3. Александр заранее задумал инсценировать свою смерть – что лучше сделать где-нибудь подальше от столиц, после чего уйти в неведомое безымянным странником; возможно, принять страдание, а может быть, и смерть от лихих людей на большой дороге, искупая свой грех и спасая страну от ужасов бунта…
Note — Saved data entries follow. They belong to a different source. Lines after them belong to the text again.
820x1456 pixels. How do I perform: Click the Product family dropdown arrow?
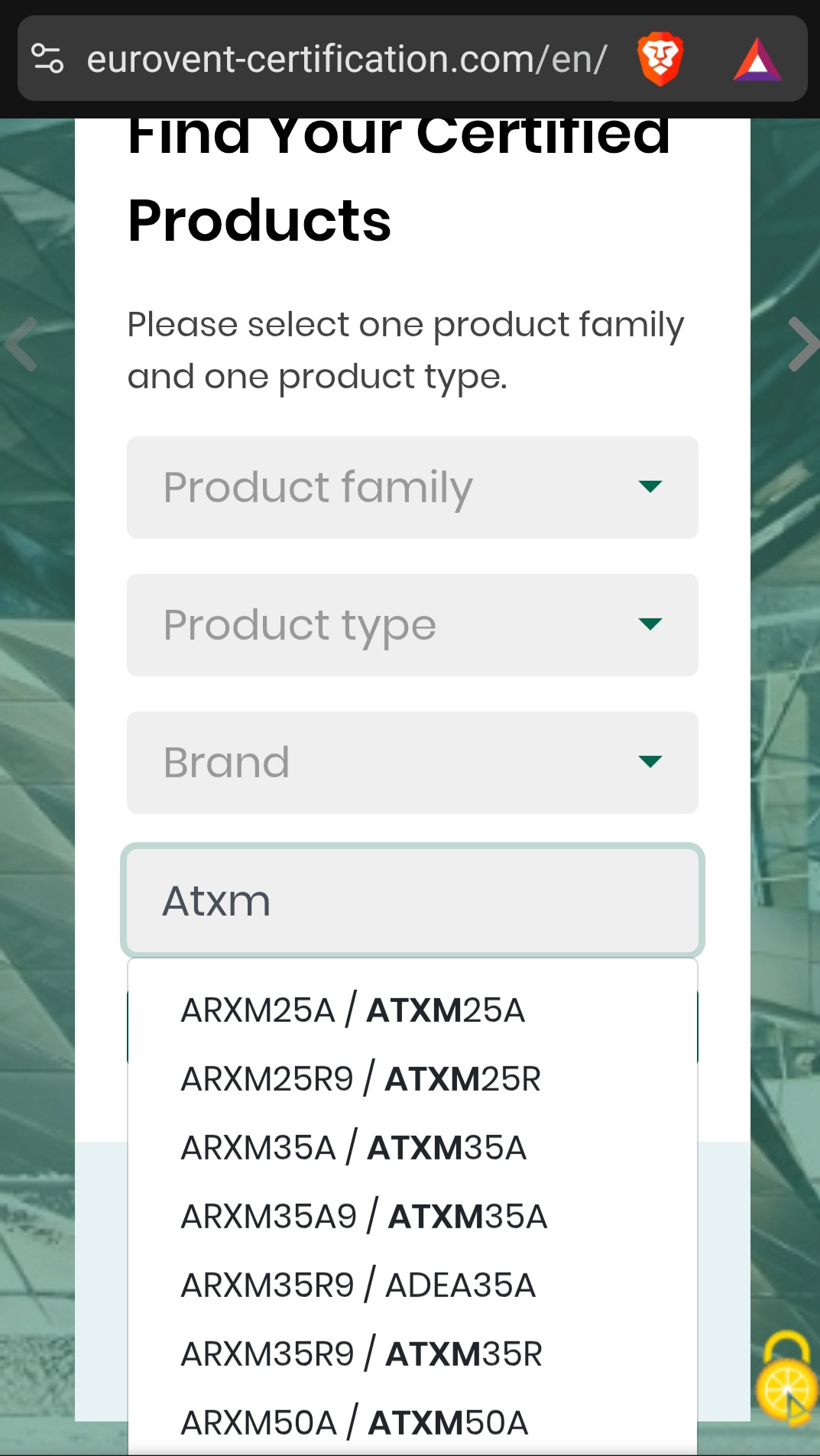650,487
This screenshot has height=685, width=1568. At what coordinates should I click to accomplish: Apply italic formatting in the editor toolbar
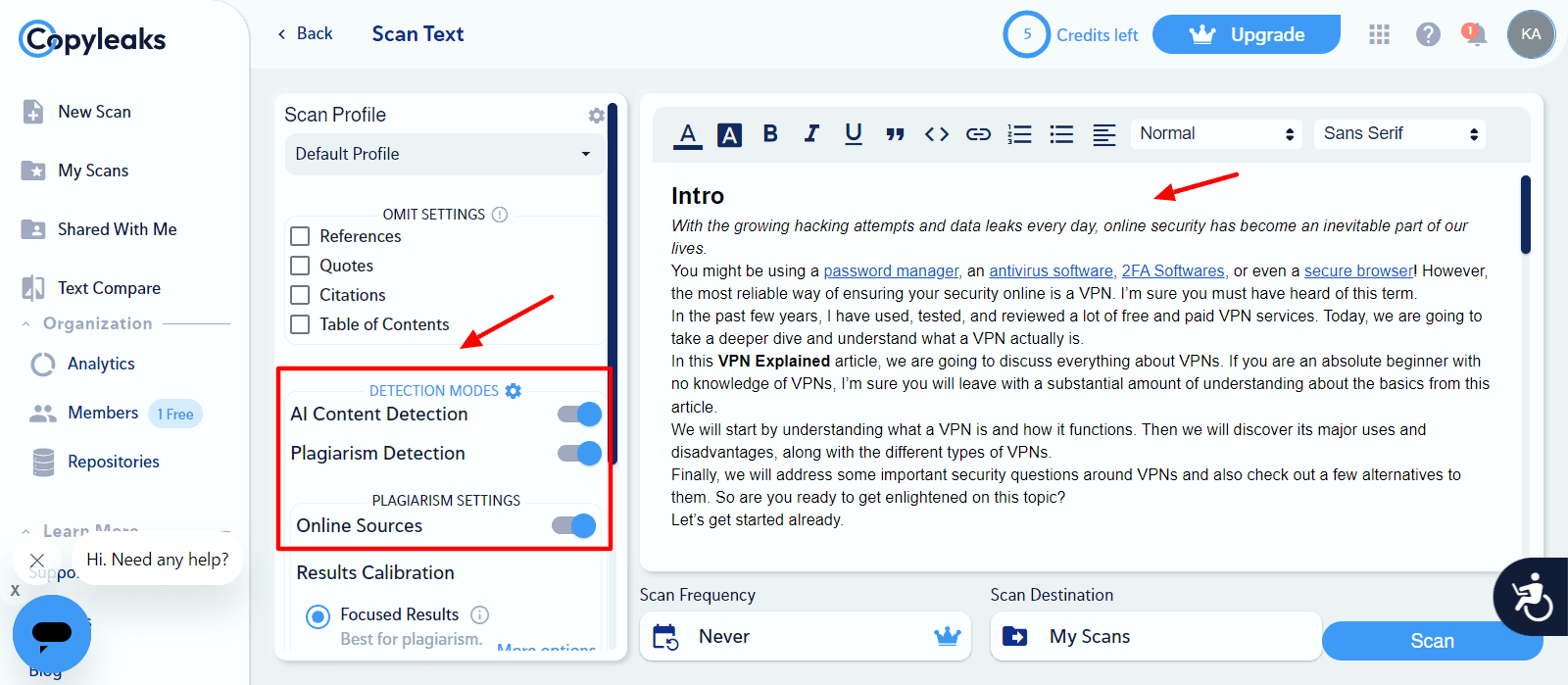tap(811, 133)
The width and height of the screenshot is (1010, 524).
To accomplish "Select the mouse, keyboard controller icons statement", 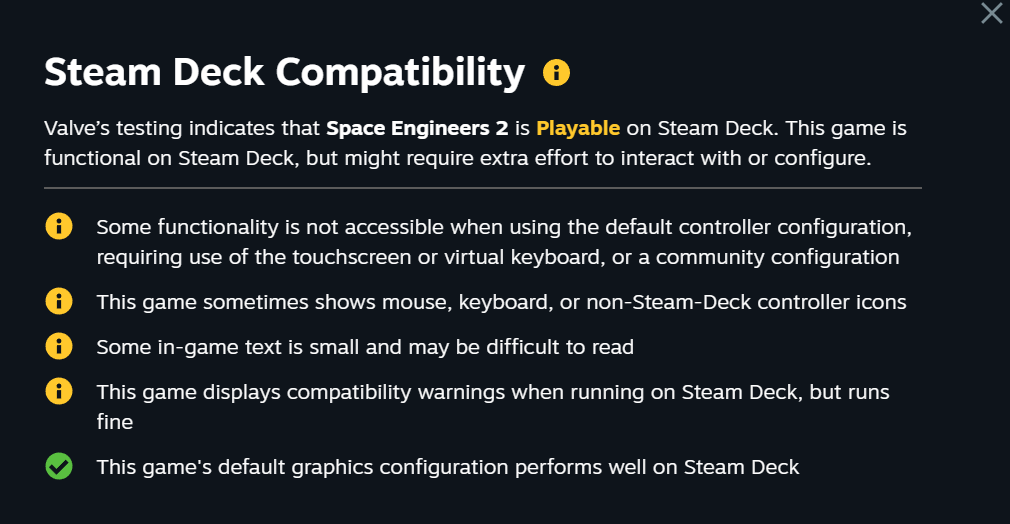I will pos(501,301).
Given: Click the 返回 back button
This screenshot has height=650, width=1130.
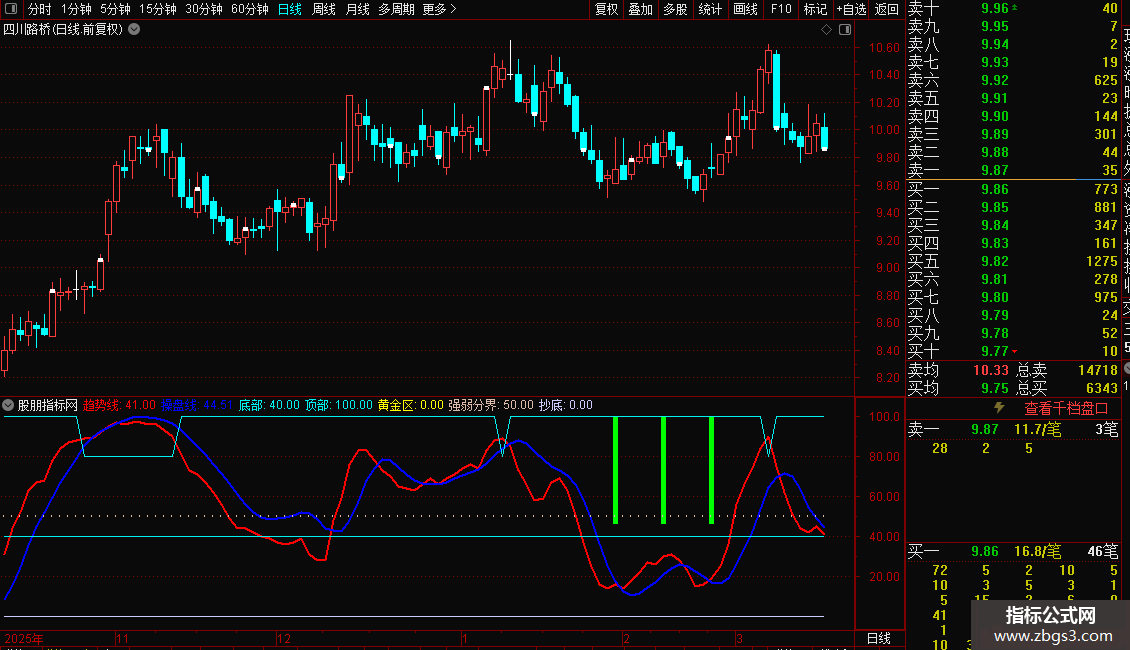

4. Видения Авеля твёрдо и бесповоротно указали на скорую смерть государя. Александр решил до последнего своего земного вздоха быть рядом с женой, перед которой был так виноват. Ну, а почему местом этого вздоха должен быть именно Таганрог? – только императору Александру да монаху Авелю известно…
И, наконец:
5. Таганрог в самом деле показался точкой, где могло бы поправиться здоровье Елизаветы Алексеевны – вот и весь секрет. Александр не мог оставить супругу одну – вот второй секрет. Слова Авеля, свои собственные смутные предчувствия, тревожная информация со всех сторон?.. Будь что будет, на всё воля Господня. Всего не предусмотришь. Коли грешен – ответ на твой грех сам найдёт тебя.
С июля 1825 года слово «последний» – едва ли не главное в описаниях жизни императора Александра I.
Последний раз он виделся со многими близкими ему людьми: Карамзиным, Аракчеевым, матушкой Марией Фёдоровной, братьями; последний раз ходил по петербургским, царскосельским, павловским улицам…
Ехать решено было порознь: сначала Александр, чтобы немного обжиться на новом месте, подготовить его – а уж затем императрица. В свите царя всё те же лица: Волконский, Дибич, доктора Виллие, Тарасов и другие; привычная придворная челядь: вагенмейстер, шталмейстер, метрдотель, лакеи… ну и, конечно, кучер Илья Байков! Куда же без него, он главное лицо в дороге.
Традиция Александровых путешествий почти не нарушилась: правда, отправление назначено на 1 сентября, но предотъездные дни, когда уже всё ясно, ничего не переменишь, и надо лишь доделать последние необходимые дела – это всё-таки август, месяц отъездов.
Последние дела, последние дни лета…
Опять же по традиции, перед отъездом Александр обязательно присутствовал на молебне в Казанском соборе. На сей раз это действие было несколько изменено: царь отправился в Александро-Невскую лавру – служилась литургия в честь перенесения мощей Александра Невского из Владимира в Петербург. Служил сам митрополит Серафим; император сказал ему, что через день, прямо перед выездом, он хочет вернуться сюда и попросил не афишировать эту свою просьбу. Серафим согласился.
Очень рано, в предрассветной тишине 1 сентября Александр прибыл в лавру, где был встречен митрополитом и братией.
Этот визит – источник загадок и догадок. По логике митрополит должен был бы служить чин благословления в путешествие, но император (он приехал только с Байковым, а на службу отправился один) вроде бы пожелал, чтобы прозвучала панихида [32, т.6, 507] (?..) – чего другие источники не подтверждают.
По окончании службы царя благословили иконой, и дали её в дорогу ему; после чего он согласился посетить одного из самых почтенных схимников лавры отца Алексия (духовника Фотия, кстати говоря). Между царём и отшельником состоялся многозначительный строгий разговор: о гробе, о сне могилы, уготованном всему земному… В некоторых источниках есть намёки на то, что отец Алексий «…иносказательно дал понять государю, что тот в Петербург не вернётся»[5, 351], но и здесь определённости нет. Во всяком случае, Александр вышел от схимника в глубокой задумчивости. Пошёл к могилкам дочерей, Машеньки и Лизаньки, похороненных здесь же, постоял там молча и вернулся. Да будет мой путь под покровом этих ангелов! – грустно пожелал он сам себе.